▼▼▼
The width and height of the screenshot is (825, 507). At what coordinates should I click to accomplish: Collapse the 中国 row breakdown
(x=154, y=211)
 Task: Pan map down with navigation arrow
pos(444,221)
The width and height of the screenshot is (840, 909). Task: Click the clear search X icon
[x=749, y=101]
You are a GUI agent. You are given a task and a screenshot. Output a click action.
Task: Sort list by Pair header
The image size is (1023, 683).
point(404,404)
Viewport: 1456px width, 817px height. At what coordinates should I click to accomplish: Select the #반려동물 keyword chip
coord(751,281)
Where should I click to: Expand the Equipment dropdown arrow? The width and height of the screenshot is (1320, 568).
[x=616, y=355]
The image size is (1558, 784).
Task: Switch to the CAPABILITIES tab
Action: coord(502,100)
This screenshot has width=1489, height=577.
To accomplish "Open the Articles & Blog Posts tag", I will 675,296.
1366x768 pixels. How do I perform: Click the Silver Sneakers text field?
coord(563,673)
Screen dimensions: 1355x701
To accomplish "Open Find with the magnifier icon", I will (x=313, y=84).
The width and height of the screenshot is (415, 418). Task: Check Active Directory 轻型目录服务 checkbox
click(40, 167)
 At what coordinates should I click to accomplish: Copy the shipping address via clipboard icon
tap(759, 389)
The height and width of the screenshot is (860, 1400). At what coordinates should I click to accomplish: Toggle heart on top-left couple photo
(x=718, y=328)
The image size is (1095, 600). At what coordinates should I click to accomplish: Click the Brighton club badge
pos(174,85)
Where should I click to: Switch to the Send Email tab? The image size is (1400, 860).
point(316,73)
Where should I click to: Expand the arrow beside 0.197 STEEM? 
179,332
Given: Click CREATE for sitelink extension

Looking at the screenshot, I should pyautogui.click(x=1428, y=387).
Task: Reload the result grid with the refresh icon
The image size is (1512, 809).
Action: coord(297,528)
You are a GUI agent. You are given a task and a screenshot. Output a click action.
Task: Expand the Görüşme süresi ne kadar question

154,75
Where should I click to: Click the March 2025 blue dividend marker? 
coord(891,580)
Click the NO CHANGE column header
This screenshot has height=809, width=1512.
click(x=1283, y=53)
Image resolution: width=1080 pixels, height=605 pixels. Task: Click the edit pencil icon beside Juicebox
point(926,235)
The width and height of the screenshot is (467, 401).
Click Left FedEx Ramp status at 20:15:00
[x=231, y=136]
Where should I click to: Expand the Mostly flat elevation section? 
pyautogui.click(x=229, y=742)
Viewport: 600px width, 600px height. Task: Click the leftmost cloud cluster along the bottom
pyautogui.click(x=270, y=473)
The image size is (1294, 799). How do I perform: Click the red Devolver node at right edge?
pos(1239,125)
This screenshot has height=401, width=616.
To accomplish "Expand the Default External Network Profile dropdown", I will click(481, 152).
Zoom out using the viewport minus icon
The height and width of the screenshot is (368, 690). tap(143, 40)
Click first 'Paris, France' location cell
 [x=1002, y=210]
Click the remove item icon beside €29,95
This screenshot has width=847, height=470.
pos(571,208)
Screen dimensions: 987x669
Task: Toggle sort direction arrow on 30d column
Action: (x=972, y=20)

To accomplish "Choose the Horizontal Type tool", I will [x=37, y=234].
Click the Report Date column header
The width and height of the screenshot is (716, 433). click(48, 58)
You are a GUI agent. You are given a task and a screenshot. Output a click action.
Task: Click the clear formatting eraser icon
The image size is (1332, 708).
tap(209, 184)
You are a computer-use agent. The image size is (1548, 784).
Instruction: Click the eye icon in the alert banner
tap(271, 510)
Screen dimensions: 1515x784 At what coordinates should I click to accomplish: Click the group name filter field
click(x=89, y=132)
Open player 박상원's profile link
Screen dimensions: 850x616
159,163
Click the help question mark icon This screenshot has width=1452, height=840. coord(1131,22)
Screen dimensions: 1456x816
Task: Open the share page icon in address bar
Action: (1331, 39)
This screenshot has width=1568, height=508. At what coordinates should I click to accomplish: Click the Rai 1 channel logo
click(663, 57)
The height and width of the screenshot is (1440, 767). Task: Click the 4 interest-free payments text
▲▲▲
Please quote every one of the records above word for word, with nothing added or left out.

The width and height of the screenshot is (825, 507). At what coordinates should I click to accomplish: Collapse the 中国 row breakdown
(x=154, y=211)
 Task: Pan map down with navigation arrow
pos(444,221)
The width and height of the screenshot is (840, 909). Task: Click the clear search X icon
[x=749, y=101]
You are a GUI agent. You are given a task and a screenshot. Output a click action.
Task: Sort list by Pair header
The image size is (1023, 683).
point(404,404)
Viewport: 1456px width, 817px height. At what coordinates should I click to accomplish: Select the #반려동물 keyword chip
coord(751,281)
Where should I click to: Expand the Equipment dropdown arrow? The width and height of the screenshot is (1320, 568).
[x=616, y=355]
The image size is (1558, 784).
Task: Switch to the CAPABILITIES tab
Action: coord(502,100)
This screenshot has width=1489, height=577.
To accomplish "Open the Articles & Blog Posts tag", I will 675,296.
1366x768 pixels. How do I perform: Click the Silver Sneakers text field?
coord(563,673)
Screen dimensions: 1355x701
To accomplish "Open Find with the magnifier icon", I will (x=313, y=84).
The width and height of the screenshot is (415, 418). Task: Check Active Directory 轻型目录服务 checkbox
click(40, 167)
 At what coordinates should I click to accomplish: Copy the shipping address via clipboard icon
tap(759, 389)
The height and width of the screenshot is (860, 1400). At what coordinates should I click to accomplish: Toggle heart on top-left couple photo
(x=718, y=328)
The image size is (1095, 600). At what coordinates should I click to accomplish: Click the Brighton club badge
pos(174,85)
Where should I click to: Switch to the Send Email tab? The image size is (1400, 860).
point(316,73)
Where should I click to: Expand the arrow beside 0.197 STEEM? 
179,332
Given: Click CREATE for sitelink extension

Looking at the screenshot, I should pyautogui.click(x=1428, y=387).
Task: Reload the result grid with the refresh icon
The image size is (1512, 809).
Action: coord(297,528)
You are a GUI agent. You are given a task and a screenshot. Output a click action.
Task: Expand the Görüşme süresi ne kadar question

154,75
Where should I click to: Click the March 2025 blue dividend marker? 
coord(891,580)
Click the NO CHANGE column header
This screenshot has height=809, width=1512.
click(x=1283, y=53)
Image resolution: width=1080 pixels, height=605 pixels. Task: Click the edit pencil icon beside Juicebox
point(926,235)
The width and height of the screenshot is (467, 401).
Click Left FedEx Ramp status at 20:15:00
[x=231, y=136]
Where should I click to: Expand the Mostly flat elevation section? 
pyautogui.click(x=229, y=742)
Viewport: 600px width, 600px height. Task: Click the leftmost cloud cluster along the bottom
pyautogui.click(x=270, y=473)
The image size is (1294, 799). How do I perform: Click the red Devolver node at right edge?
pos(1239,125)
This screenshot has height=401, width=616.
To accomplish "Expand the Default External Network Profile dropdown", I will click(481, 152).
Zoom out using the viewport minus icon
The height and width of the screenshot is (368, 690). tap(143, 40)
Click first 'Paris, France' location cell
 [x=1002, y=210]
Click the remove item icon beside €29,95
This screenshot has width=847, height=470.
pos(571,208)
Screen dimensions: 987x669
Task: Toggle sort direction arrow on 30d column
Action: (x=972, y=20)

To accomplish "Choose the Horizontal Type tool", I will [x=37, y=234].
Click the Report Date column header
The width and height of the screenshot is (716, 433). click(48, 58)
You are a GUI agent. You are given a task and a screenshot. Output a click action.
Task: Click the clear formatting eraser icon
The image size is (1332, 708).
tap(209, 184)
You are a computer-use agent. The image size is (1548, 784).
Instruction: Click the eye icon in the alert banner
tap(271, 510)
Screen dimensions: 1515x784 At what coordinates should I click to accomplish: Click the group name filter field
click(x=89, y=132)
Open player 박상원's profile link
Screen dimensions: 850x616
159,163
Click the help question mark icon This screenshot has width=1452, height=840. coord(1131,22)
Screen dimensions: 1456x816
Task: Open the share page icon in address bar
Action: (1331, 39)
This screenshot has width=1568, height=508. At what coordinates should I click to accomplish: Click the Rai 1 channel logo
click(663, 57)
The height and width of the screenshot is (1440, 767). Task: Click the 4 interest-free payments text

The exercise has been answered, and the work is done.